A hybrid environment can help cut costs if your needs and requirements vary from one process to another. Sensitive data, legacy systems, and apps that require a configuration not supported by the public cloud service provider may remain in the private portion of the architecture. Moreover, workloads that require more bandwidth and SaaS solutions can run on a public cloud server.

The public and private elements of the infrastructure can communicate with each other, and exchange data as needed.

Nowadays, more and more businesses are using hybrid cloud infrastructure. Many of these businesses rely on third-party providers for applications that don’t require advanced security measures or a specific environment.

Pros Cons
It can facilitate the transition from a public to a private cloud or the other way around. Hybrid infrastructures can become complex and challenging to manage if you have too many elements.
It lowers your deployment time and allows you to leverage public resources to add new capabilities to your IT infrastructure. Managing the private portion of your architecture can be expensive.
A scalable hybrid cloud gives you access to more public resources as needed.
You don’t have to compromise your security or regulatory requirements.

Community Cloud

The community cloud model is relatively recent. This deployment model is similar to the public cloud but solves issues linked to implementing a one-size-fits-all model.

The cloud provider creates an environment that meets your unique needs by adjusting the server configuration, implementing cybersecurity solutions, or following specific data storage requirements.

Community Cloud

As community cloud continues to grow in popularity, finding a solution that matches your needs will become easier.
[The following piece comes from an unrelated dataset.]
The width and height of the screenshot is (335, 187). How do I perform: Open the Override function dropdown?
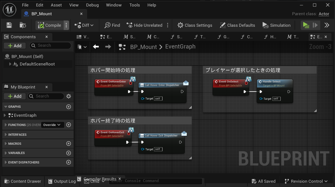53,125
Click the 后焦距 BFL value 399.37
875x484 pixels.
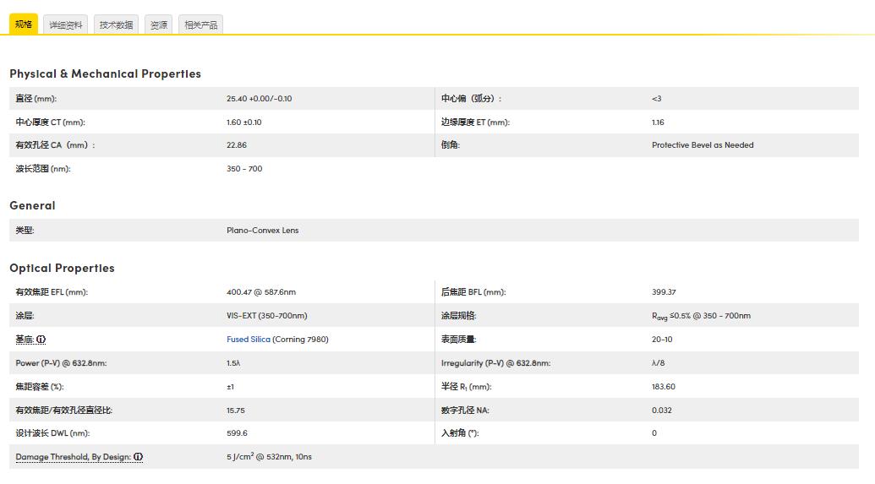pyautogui.click(x=664, y=292)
Businesses in industries like finance, insurance, healthcare, or the legal field can already choose from a wide range of community cloud solutions.

Pros Cons
This cloud platform gives you more visibility and control over your cloud environment. Community cloud is relatively recent, and not all providers offer this model.
The community cloud is compatible with a hybrid architecture if you want to retain some elements of a private cloud model. Its price is higher compared to a traditional public cloud solution.
You can reduce costs by outsourcing compliance to your cloud provider.
Your cloud provider will cater to your industry’s unique needs and requirements.
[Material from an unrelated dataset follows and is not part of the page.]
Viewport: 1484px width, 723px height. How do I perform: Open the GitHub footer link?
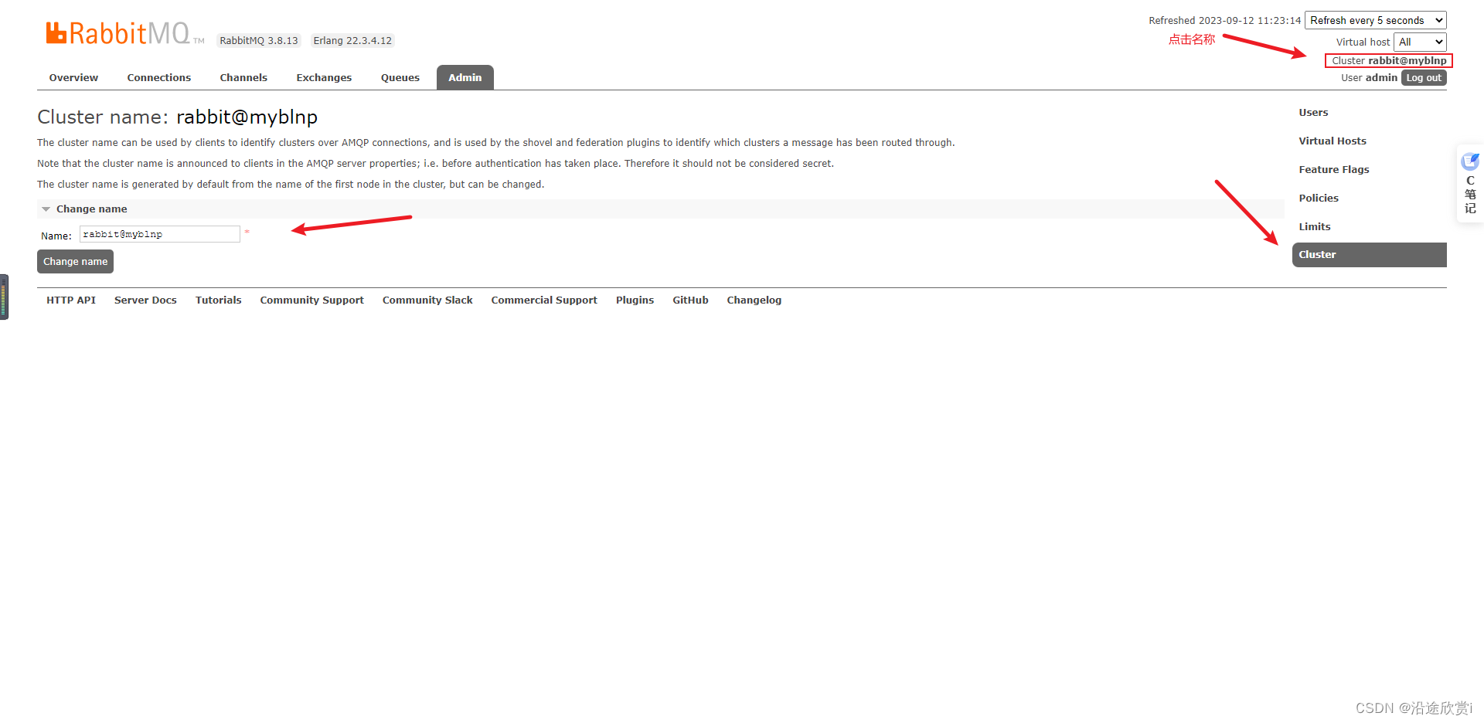point(690,300)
These four cloud deployment models match different needs and requirements:

  • There are four main types of cloud computing are: 1. Public cloud, 2. private cloud, 3. Hybrid cloud, and 4. community cloud
  • Public cloud infrastructure is ideal if reducing costs is a priority. It remains the most scalable and flexible solution.
  • Private model makes more sense for businesses with specific security or configuration requirements. This solution costs more, but it gives you more control over your IT infrastructure.
  • You can leverage the benefits of the public and private cloud by investing in a hybrid model that lets you run some workloads on a public infrastructure while storing your data in a private environment.
  • A community cloud platform can be a good fit if your industry has specific regulatory requirements.